#### What to work on:
The answer must consist only of the lines from the line with "Nuestros Servicios (560, 50)" to the line with "首页 (241, 24)", both included, exactly as they stand below.

#### Records supplied:

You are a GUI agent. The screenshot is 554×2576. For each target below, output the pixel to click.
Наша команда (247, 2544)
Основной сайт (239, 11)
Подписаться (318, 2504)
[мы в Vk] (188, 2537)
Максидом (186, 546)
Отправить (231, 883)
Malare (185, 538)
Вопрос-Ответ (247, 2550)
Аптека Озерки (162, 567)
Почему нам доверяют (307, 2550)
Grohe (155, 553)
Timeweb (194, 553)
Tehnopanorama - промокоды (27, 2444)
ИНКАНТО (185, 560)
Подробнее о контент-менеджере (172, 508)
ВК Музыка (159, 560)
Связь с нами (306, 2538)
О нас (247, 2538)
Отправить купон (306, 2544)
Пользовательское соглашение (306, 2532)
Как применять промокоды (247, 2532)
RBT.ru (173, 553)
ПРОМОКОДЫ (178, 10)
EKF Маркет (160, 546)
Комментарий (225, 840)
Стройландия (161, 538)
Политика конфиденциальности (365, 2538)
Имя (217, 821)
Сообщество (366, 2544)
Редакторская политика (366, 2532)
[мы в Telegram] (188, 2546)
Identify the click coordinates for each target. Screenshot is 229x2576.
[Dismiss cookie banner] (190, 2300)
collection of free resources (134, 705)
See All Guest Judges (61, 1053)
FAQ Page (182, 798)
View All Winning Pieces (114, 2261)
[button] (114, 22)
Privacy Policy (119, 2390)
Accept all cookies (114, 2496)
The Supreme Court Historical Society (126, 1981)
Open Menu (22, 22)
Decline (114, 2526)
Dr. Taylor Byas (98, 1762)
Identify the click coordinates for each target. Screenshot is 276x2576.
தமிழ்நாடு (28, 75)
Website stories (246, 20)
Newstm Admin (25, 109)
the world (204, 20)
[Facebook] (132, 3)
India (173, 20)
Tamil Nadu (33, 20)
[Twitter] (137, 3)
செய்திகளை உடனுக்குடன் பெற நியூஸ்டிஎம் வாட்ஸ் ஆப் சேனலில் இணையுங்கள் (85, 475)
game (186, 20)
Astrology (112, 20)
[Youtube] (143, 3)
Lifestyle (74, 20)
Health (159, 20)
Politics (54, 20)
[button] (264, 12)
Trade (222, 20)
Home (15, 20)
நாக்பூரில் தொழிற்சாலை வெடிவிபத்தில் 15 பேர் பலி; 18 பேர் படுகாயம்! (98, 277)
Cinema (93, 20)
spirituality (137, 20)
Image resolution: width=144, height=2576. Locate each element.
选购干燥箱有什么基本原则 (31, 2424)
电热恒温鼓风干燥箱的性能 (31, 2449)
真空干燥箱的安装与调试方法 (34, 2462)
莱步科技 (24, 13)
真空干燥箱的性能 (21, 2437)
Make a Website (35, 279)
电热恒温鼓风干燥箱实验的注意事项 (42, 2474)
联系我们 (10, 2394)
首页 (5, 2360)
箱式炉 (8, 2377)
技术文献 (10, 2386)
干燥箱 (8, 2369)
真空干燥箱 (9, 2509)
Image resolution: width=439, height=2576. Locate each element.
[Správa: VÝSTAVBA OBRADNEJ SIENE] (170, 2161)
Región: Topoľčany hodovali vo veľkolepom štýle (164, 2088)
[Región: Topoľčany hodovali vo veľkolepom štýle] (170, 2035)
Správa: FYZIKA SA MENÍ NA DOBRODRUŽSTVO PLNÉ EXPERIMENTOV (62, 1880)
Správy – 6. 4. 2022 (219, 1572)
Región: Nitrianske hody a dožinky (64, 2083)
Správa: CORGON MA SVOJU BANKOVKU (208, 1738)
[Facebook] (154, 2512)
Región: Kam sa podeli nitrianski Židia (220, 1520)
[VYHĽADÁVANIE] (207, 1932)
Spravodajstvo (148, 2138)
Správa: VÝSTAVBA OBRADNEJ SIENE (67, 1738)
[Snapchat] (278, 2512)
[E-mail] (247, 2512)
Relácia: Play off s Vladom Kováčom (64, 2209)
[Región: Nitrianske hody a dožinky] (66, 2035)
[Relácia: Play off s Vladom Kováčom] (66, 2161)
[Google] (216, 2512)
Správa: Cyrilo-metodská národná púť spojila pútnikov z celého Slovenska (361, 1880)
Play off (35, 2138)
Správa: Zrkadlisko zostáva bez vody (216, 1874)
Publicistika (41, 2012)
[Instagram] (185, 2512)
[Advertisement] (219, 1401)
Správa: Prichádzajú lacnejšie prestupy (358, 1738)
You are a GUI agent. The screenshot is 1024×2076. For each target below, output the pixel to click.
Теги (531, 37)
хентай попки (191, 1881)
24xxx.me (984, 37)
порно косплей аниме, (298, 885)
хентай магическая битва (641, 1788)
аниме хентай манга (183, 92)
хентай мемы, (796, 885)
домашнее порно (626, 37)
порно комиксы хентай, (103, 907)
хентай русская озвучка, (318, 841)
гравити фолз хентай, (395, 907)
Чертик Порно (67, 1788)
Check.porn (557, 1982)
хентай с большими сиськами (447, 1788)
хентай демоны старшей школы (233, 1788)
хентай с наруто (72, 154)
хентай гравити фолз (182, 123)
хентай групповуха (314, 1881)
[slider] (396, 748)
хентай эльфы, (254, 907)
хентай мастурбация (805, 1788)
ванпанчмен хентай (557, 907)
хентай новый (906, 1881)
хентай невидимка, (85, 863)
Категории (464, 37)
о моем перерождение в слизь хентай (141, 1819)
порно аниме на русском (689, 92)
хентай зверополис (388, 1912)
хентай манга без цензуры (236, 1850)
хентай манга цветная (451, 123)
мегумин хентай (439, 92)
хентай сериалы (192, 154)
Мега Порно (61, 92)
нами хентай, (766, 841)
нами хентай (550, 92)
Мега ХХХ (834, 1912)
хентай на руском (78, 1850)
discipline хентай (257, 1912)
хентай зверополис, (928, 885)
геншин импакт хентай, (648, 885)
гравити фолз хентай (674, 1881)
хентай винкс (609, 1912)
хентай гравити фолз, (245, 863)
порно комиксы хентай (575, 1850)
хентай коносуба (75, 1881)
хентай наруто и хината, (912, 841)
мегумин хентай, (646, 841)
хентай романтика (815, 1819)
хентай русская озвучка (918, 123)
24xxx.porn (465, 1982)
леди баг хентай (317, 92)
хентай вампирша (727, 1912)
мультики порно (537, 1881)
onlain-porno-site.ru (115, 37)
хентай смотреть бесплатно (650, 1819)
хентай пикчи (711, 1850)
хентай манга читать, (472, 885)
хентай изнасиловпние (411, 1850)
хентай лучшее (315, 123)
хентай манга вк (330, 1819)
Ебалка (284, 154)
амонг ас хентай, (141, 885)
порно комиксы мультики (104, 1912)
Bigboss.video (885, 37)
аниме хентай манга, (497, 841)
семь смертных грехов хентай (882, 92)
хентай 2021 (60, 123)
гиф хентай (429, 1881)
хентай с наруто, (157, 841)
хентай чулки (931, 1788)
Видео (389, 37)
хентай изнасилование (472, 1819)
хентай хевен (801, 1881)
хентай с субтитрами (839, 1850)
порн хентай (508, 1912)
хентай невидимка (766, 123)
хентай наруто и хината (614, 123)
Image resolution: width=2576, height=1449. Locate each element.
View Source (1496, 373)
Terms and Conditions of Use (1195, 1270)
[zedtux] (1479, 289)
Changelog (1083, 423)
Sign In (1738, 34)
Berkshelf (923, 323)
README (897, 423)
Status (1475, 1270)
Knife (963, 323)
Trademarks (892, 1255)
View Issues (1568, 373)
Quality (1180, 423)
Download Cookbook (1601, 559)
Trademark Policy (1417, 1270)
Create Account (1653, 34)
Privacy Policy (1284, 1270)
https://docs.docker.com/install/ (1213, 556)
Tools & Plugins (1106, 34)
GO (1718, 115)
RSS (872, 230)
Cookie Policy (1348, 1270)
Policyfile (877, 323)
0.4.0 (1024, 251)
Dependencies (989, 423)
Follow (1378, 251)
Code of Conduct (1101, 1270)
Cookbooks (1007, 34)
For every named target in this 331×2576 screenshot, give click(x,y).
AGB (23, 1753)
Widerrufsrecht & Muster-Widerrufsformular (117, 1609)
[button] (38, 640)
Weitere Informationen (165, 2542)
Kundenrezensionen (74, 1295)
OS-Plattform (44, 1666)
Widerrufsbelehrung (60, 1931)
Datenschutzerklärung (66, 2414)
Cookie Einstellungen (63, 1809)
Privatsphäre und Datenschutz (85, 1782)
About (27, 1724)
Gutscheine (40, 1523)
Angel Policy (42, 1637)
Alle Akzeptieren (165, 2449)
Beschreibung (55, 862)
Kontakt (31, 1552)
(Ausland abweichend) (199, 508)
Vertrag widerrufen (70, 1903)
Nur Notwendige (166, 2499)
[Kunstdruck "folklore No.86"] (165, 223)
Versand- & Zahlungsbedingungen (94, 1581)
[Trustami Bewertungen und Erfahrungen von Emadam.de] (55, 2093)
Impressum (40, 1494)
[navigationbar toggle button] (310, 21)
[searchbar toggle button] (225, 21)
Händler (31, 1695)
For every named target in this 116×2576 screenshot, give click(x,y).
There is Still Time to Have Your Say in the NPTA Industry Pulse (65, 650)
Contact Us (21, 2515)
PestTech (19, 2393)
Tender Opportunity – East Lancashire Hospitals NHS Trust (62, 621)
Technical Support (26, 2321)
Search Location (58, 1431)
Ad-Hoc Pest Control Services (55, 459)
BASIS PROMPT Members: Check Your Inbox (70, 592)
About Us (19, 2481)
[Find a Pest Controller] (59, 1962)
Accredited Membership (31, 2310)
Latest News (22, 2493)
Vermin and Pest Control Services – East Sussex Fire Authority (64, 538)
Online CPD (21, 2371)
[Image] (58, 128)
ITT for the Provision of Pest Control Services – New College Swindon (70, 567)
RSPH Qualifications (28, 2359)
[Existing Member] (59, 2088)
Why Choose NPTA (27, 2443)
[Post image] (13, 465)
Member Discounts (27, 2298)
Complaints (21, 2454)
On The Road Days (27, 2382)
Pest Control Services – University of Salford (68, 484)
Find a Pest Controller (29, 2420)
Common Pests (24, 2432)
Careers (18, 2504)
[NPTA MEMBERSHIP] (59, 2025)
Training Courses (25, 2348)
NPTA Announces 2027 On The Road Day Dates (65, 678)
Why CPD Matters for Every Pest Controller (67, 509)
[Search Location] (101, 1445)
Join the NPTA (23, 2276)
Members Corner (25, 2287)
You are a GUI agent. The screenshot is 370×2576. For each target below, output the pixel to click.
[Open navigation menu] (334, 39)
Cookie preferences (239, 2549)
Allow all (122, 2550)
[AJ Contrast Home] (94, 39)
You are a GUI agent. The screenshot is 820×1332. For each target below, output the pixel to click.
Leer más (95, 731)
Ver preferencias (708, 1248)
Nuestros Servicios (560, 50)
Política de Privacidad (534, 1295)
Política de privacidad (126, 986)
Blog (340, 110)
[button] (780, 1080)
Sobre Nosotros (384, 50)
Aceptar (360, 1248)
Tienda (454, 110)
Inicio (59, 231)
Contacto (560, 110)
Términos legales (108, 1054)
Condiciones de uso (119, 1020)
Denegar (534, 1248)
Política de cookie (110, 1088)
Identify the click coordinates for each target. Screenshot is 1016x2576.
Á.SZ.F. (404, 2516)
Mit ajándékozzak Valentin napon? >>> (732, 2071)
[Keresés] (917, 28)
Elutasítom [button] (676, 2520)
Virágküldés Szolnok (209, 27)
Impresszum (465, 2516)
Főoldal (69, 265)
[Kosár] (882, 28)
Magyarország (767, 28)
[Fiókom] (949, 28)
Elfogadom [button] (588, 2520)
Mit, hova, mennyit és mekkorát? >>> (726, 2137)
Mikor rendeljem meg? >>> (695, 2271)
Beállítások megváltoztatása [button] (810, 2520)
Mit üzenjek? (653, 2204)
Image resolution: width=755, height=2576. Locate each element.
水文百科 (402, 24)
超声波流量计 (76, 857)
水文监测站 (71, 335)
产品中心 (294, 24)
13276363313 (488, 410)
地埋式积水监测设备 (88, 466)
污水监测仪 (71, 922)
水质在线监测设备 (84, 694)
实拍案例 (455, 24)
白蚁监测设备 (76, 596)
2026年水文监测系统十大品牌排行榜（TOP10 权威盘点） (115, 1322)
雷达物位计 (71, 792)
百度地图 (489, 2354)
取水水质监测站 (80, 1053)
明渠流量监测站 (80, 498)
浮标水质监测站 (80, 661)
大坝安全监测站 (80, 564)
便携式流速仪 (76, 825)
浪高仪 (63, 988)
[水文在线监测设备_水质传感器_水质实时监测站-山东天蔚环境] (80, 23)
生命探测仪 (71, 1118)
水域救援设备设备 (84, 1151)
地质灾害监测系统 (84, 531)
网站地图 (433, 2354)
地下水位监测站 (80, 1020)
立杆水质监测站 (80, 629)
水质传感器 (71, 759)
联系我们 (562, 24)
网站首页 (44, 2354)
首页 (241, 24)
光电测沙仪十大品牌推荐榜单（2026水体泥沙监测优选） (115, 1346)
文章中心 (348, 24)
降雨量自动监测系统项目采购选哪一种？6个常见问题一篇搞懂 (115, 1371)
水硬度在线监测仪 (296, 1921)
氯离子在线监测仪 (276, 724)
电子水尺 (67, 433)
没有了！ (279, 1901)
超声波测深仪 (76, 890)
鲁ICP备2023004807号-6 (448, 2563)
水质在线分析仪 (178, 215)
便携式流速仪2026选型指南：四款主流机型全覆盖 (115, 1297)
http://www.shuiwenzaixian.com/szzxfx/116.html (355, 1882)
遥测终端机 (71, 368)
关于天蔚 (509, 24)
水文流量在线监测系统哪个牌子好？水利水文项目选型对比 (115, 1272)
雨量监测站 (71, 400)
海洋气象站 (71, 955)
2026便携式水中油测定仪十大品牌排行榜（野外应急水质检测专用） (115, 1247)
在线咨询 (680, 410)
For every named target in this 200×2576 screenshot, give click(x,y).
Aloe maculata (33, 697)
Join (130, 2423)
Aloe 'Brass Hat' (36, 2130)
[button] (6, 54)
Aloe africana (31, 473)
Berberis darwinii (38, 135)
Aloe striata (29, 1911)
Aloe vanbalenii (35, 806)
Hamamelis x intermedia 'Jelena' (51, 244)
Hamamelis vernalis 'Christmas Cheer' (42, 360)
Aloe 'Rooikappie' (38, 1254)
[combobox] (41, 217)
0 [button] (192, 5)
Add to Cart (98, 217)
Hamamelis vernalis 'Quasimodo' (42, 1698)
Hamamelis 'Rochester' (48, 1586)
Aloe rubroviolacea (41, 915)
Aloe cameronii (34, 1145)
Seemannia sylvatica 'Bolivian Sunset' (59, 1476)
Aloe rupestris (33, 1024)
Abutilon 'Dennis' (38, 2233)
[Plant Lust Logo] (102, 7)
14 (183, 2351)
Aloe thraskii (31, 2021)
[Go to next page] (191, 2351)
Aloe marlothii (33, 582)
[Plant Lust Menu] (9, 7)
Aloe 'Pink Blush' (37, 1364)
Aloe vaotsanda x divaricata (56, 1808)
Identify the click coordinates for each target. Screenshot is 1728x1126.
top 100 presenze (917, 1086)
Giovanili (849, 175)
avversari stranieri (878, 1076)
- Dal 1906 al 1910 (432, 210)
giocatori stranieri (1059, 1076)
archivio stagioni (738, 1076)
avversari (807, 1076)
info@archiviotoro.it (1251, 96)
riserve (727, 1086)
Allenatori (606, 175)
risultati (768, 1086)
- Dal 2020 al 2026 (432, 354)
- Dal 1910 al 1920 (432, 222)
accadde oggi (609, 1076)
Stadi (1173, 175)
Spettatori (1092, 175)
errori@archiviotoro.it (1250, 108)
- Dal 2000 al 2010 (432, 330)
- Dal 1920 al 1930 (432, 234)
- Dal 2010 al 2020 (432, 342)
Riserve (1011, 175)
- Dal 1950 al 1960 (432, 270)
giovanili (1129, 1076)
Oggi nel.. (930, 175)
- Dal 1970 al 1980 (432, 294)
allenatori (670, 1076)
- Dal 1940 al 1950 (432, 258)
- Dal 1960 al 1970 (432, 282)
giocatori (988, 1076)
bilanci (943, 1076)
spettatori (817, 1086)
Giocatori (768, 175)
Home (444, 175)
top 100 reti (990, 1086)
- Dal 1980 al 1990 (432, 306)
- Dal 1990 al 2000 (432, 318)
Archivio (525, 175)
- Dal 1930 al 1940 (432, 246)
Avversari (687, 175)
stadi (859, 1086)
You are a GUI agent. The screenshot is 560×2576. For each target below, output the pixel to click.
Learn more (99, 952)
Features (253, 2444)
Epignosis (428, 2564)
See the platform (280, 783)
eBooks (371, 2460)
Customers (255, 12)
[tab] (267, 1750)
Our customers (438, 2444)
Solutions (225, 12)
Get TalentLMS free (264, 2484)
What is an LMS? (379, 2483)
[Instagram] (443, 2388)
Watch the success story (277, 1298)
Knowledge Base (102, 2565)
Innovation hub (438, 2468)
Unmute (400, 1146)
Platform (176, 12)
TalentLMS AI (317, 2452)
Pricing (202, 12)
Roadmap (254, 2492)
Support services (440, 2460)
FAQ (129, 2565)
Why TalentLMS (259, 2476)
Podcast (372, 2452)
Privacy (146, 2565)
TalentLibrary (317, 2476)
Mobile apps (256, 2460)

#### Expected answer:
Nuestros Servicios (560, 50)
Política de Privacidad (534, 1295)
Política de privacidad (126, 986)
Blog (340, 110)
[button] (780, 1080)
Sobre Nosotros (384, 50)
Aceptar (360, 1248)
Tienda (454, 110)
Inicio (59, 231)
Contacto (560, 110)
Términos legales (108, 1054)
Condiciones de uso (119, 1020)
Denegar (534, 1248)
Política de cookie (110, 1088)
Identify the click coordinates for each target. Screenshot is 1016x2576.
Á.SZ.F. (404, 2516)
Mit ajándékozzak Valentin napon? >>> (732, 2071)
[Keresés] (917, 28)
Elutasítom [button] (676, 2520)
Virágküldés Szolnok (209, 27)
Impresszum (465, 2516)
Főoldal (69, 265)
[Kosár] (882, 28)
Magyarország (767, 28)
[Fiókom] (949, 28)
Elfogadom [button] (588, 2520)
Mit, hova, mennyit és mekkorát? >>> (726, 2137)
Mikor rendeljem meg? >>> (695, 2271)
Beállítások megváltoztatása [button] (810, 2520)
Mit üzenjek? (653, 2204)
Image resolution: width=755, height=2576. Locate each element.
水文百科 (402, 24)
超声波流量计 (76, 857)
水文监测站 (71, 335)
产品中心 (294, 24)
13276363313 (488, 410)
地埋式积水监测设备 (88, 466)
污水监测仪 (71, 922)
水质在线监测设备 (84, 694)
实拍案例 (455, 24)
白蚁监测设备 (76, 596)
2026年水文监测系统十大品牌排行榜（TOP10 权威盘点） (115, 1322)
雷达物位计 (71, 792)
百度地图 (489, 2354)
取水水质监测站 (80, 1053)
明渠流量监测站 (80, 498)
浮标水质监测站 (80, 661)
大坝安全监测站 (80, 564)
便携式流速仪 (76, 825)
浪高仪 (63, 988)
[水文在线监测设备_水质传感器_水质实时监测站-山东天蔚环境] (80, 23)
生命探测仪 (71, 1118)
水域救援设备设备 (84, 1151)
地质灾害监测系统 (84, 531)
网站地图 (433, 2354)
地下水位监测站 (80, 1020)
立杆水质监测站 (80, 629)
水质传感器 (71, 759)
联系我们 (562, 24)
网站首页 (44, 2354)
首页 (241, 24)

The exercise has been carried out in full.